■ Source
::::

+++ This bug was initially created as a clone of Bug #1527050 +++ In current release (<=1.3.0), read and writes are not concurrent. Here is example upload: Client ------ $ ./upload_disk.py --direct /dev/shm/10G.raw Uploaded 10.00g in 37.32 seconds (274.40m/s) Server ------ Operation stats: <Clock(total=37.32, read=20.55, write=14.41, sync=0.00)> write: 710 MiB/s read: 498 MiB/s total: 274 MiB/s Upload throughput is limited by the naive read-write loop - when we read from the socket, we don't write to storage, and we write to storage we don't read data from the socket. We have patches in review showing good improvement: https://gerrit.ovirt.org/#/q/topic:cio+project:ovirt-imageio+is:open Client ------ $ ./upload_disk.py --direct /dev/shm/10G.raw Uploaded 10.00g in 23.29 seconds (439.73m/s) Server ------ Operation stats: <Clock(total=23.28, read=23.21, write=14.56, sync=0.00)> write: 703 MiB/s read: 441 MiB/s total: 439 MiB/s Upload throughput is limited by reading from SSL socket. If we could read faster from the SSL socket, we can upload in the same rate we can write to storage. We probably have the same problem when downloading images. We probably have the same issue in the proxy. This effects importing vms (virt-v2v, backup and restore, or user uploading and downloading images for other reasons.
We have patches for improving upload throughput which show 50-60% improvement in the upload_disk.py example, however when using lot of small requrests like virt-v2v is using, these changes do not help. Also these changes are not compatible yet with fast zero, which does give great improvement to virt-v2v, so we will need more work to support this. To support concurent I/O that will be useful to all use cases, we need to do something like this: 1. Add the concept of a session - we need to be able to detect the start of an upload or download. Currently we have a add ticket and remove ticket event, but since a ticket supports multiple clients, we cannot use it for sessions. 2. When a session starts, open the underlying file, and start a worker thread for this session 3. When the user send a PUT or PATCH/zero request, submit the request for processing in the worker thread queue 4. If the request does not require flushing, or need to return data from the image, return ack to the user, so it can send the next request - while the worker is processing the request. 5. When the worker queue is full, the http thread should wait until there is room for handling new requests. This means we reach the maximum concurrency we want. This is not an easy change, and lot of work, so I think we should defer this to 4.3. Supporting fast zero and nbd is much more important and needed also for incremental backup.

::::

■ Dataset section
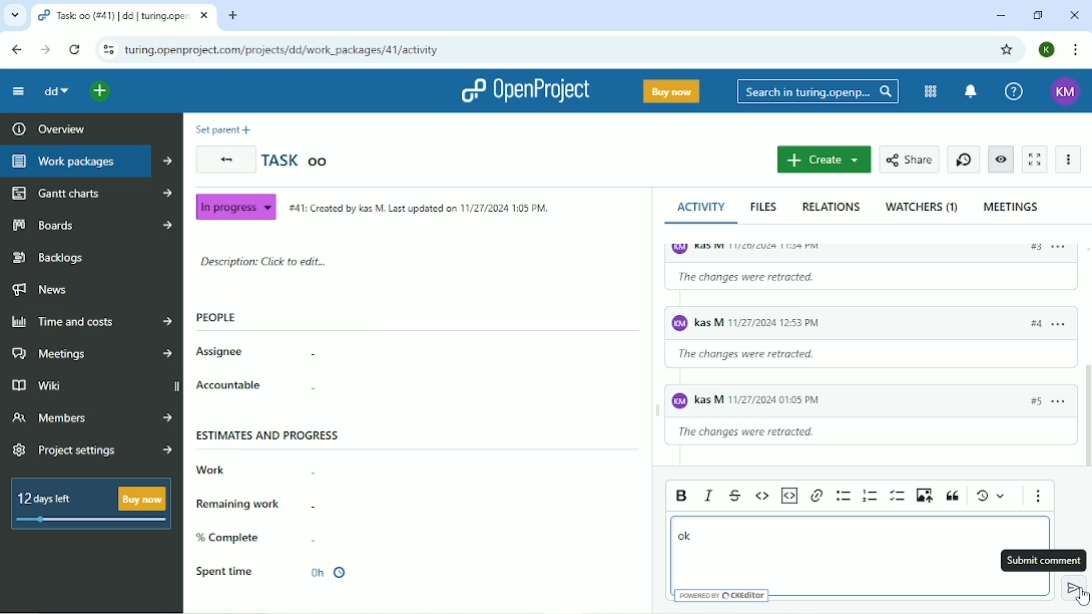 Image resolution: width=1092 pixels, height=614 pixels. I want to click on Insert code snippet, so click(788, 496).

::::

■ Requirements
(1) In the bug report on upload throughput, what limits upload throughput once the patches in review are applied?
(2) The bug report on upload throughput says the existing add ticket and remove ticket events cannot serve as sessions. Explain why, using the reason the report gives.
(3) Continue the bug report on upload throughput from its last sentence.

■ Task-by-task results
(1) Reading from the SSL socket.

(2) The current add ticket and remove ticket events cannot mark the start of a single upload or download because one ticket supports multiple clients. A separate session concept is needed to detect when an individual upload or download begins.

(3)
Please Provide Validation instructions (Like - Do we need to run V2V or some upload command would be enough)
There is nothing to test yet, so no instructions. We will update the bug if and when we work on this.
Nir, The bug is in post meaning the implementation finished. Should it be moved back to assigned?
POST means that some patches were submitted. This does not mean that development finished. Since we need to rework the patches, and we don't work on this now, moving to NEW.
This bug has not been marked as blocker for oVirt 4.3.0. Since we are releasing it tomorrow, January 29th, this bug has been re-targeted to 4.3.1.
We have pending patches adding support for multiple connections: https://gerrit.ovirt.org/c/105949/ I think this is the best only feasible solution. If virt-v2v should switch to use imageio client.upload(), supporting multiple connections.
I updated the old patches. I think this can be ready for 4.4.2.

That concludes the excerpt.